On Wednesday, January 13, 2016 8:57 AM, Sean Owen  
wrote:
 

 You're looking for subsets of items that appear in at least 200 of
200,000 transactions, which could be a whole lot. Keep in mind there
are 25,000 items, sure, but already 625,000,000 possible pairs of
items, and trillions of possible 3-item subsets. This sounds like it's
just far too low. Start with 0.1 and work down. I don't think there's
a general formula since if each transaction just contained 1 item, no
sets would be frequent, and if every transaction has ever item, than
all sets are frequent and that number is indescribably large.

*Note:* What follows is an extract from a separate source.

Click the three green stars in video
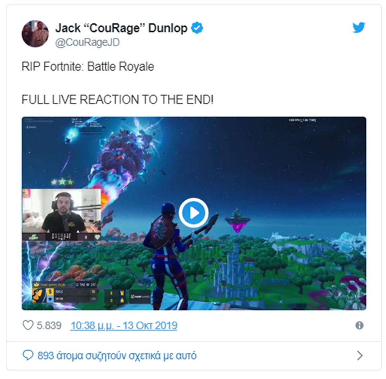This screenshot has height=379, width=386. coord(62,182)
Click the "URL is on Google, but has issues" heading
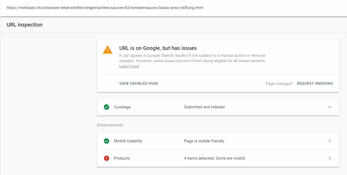Viewport: 347px width, 175px height. (158, 48)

On Wed, Jan 13, 2016 at 4:32 PM, Ritu Raj Tiwari
 wrote:
> Hi Sean:
> Thanks for checking out my question here. Its possible I am making a newbie
> error. Based on my dataset of about 200,000 transactions and a minimum
> support level of 0.001, I am looking for items that appear at least 200
> times. Given that the items in my transactions are drawn from a set of about
> 25,000 (I previously thought 17,000), what would be a rational way to
> determine the (peak) memory needs of my driver node?
>
> -Raj
>
>
> On Wednesday, January 13, 2016 1:18 AM, Sean Owen 
> wrote:
>
>
> As I said in your JIRA, the collect() in question is bringing results
> back to the driver to return them. The assumption is that there aren't
> a vast number of frequent items. If they are, they aren't 'frequent'
> and your min support is too low.
>
> On Wed, Jan 13, 2016 at 12:43 AM, Ritu Raj Tiwari
>  wrote:
>> Folks:
>> We are running into a problem where FPGrowth seems to choke on data sets
>> that we think are not too large. We have about 200,000 transactions. Each
>> transaction is composed of on an average 50 items. There are about 17,000
>> unique item (SKUs) that might show up in any transaction.
>>
>> When running locally with 12G ram given to the PySpark process, the
>> FPGrowth
>> code fails with out of memory error for minSupport of 0.001. The failure
>> occurs when we try to enumerate and save the frequent itemsets. Looking at
>> the FPGrowth code
>>
>> (https://github.com/apache/spark/blob/master/mllib/src/main/scala/org/apache/spark/mllib/fpm/FPGrowth.scala),
>> it seems this is because the genFreqItems() method tries to collect() all
>> items. Is there a way the code could be rewritten so it does not try to
>> collect and therefore store all frequent item sets in memory?
>>
>> Thanks for any insights.
>>
>> -Raj
>
>
> -
> To unsubscribe, e-mail: user-unsubscr...@spark.apache.org
> For additional commands, e-mail: user-h...@spark.apache.org
>
>
>
>

-
To unsubscribe, e-mail: user-unsubscr...@spark.apache.org
For additional commands, e-mail: user-h...@spark.apache.org



   

Re: FPGrowth does not handle large result sets

2016-01-13 Thread Sean Owen
You're looking for subsets of items that appear in at least 200 of
200,000 transactions, which could be a whole lot. Keep in mind there
are 25,000 items, sure, but already 625,000,000 possible pairs of
items, and trillions of possible 3-item subsets. This sounds like it's
just far too low. Start with 0.1 and work down. I don't think there's
a general formula since if each transaction just contained 1 item, no
sets would be frequent, and if every transaction has ever item, than
all sets are frequent and that number is indescribably large.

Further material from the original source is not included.